Ha'aretez is the left wing paper. It is left wing in the same sense that the Guardian is. As such they love to inflate stories about "crazy religious Jews." They feel they have evolved past their own culture and traditions while knowing little about it, and write against observant Jews with a fervent earnestness.

On the other side, there are creeps like Shapira, who should have been imprisoned long ago IMHO.

They represent the worst of religious Judaism in much teh same way that Fred Phelps is the worst of Christianity.

In the reality, most Israelis are somewhere in the middle on religious grounds. They are observant to whatever extent observance appeals to them. The joke they have is that the synagogue they don't go to is Orthodox. Amongst the truly secular, most can at least respect the Tradition and amongst the observant, most are pretty well educated.

However, both sides have their utterly obnoxious extremes. Both sides are very good at presenting a false stereotype to the other that each abhors. Both extremes on either side are equally abhorrent - though for different reasons.

14 Mad Prophet Ludwig  Thu, Oct 21, 2010 2:42:32pm

re: #3 Bob Levin

Thank you for the clarification.

15 CuriousLurker  Fri, Oct 22, 2010 11:02:09am

re: #13 LudwigVanQuixote

Thanks so much for the explanation. It helps a lot, especially when you reference things I'm familiar with.

The joke they have is that the synagogue they don't go to is Orthodox.

LOL—good one!

Amongst the truly secular, most can at least respect the Tradition and amongst the observant, most are pretty well educated.

That's great. It seems to me that, just as with our politics, Americans can be very sharply divided on the issue of secularism vs. religiosity. Perhaps that's due to our diversity and our contentious religious history (I'm referring here to the ideal of freedom of religion as set out in the Constitution vs. the ongoing reality of conflict between various immigrant groups of different religions, sects, or no religion at all).

However, both sides have their utterly obnoxious extremes. Both sides are very good at presenting a false stereotype to the other that each abhors. Both extremes on either side are equally abhorrent - though for different reasons.

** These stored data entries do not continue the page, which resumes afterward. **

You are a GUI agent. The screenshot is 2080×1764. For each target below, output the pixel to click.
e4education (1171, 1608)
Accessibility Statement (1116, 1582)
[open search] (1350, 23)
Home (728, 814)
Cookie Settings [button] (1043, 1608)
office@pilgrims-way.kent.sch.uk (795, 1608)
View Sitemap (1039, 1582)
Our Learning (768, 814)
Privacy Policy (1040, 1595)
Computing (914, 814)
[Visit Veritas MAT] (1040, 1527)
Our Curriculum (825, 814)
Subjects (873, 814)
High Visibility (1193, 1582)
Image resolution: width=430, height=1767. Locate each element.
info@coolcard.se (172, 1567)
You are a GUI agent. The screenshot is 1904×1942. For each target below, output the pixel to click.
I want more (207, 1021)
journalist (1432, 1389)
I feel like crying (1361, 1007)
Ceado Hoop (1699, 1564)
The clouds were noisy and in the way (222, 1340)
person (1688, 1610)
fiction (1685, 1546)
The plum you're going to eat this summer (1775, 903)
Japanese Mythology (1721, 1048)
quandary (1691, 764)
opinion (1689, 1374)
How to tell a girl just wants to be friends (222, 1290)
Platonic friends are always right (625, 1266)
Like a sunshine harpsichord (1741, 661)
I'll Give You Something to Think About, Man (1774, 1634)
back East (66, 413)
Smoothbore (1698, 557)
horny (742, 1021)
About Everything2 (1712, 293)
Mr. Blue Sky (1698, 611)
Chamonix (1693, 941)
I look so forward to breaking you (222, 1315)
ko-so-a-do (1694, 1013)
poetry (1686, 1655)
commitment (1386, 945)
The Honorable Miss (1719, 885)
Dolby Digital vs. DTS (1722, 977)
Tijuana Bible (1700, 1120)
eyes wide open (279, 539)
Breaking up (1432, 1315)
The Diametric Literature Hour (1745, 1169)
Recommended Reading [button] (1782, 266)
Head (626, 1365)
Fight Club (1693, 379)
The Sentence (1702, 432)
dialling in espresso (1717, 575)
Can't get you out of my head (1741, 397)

I think this is true of most people the world over. We seriously need to evolve past that nonsense. We have the ability to do so, but I don't know if we have the will. It doesn't help that politicians use religion as a wedge, and that some religious leaders use their influence to manipulate & dominate (for personal gain) instead of to guide & uplift (for the benefit of all).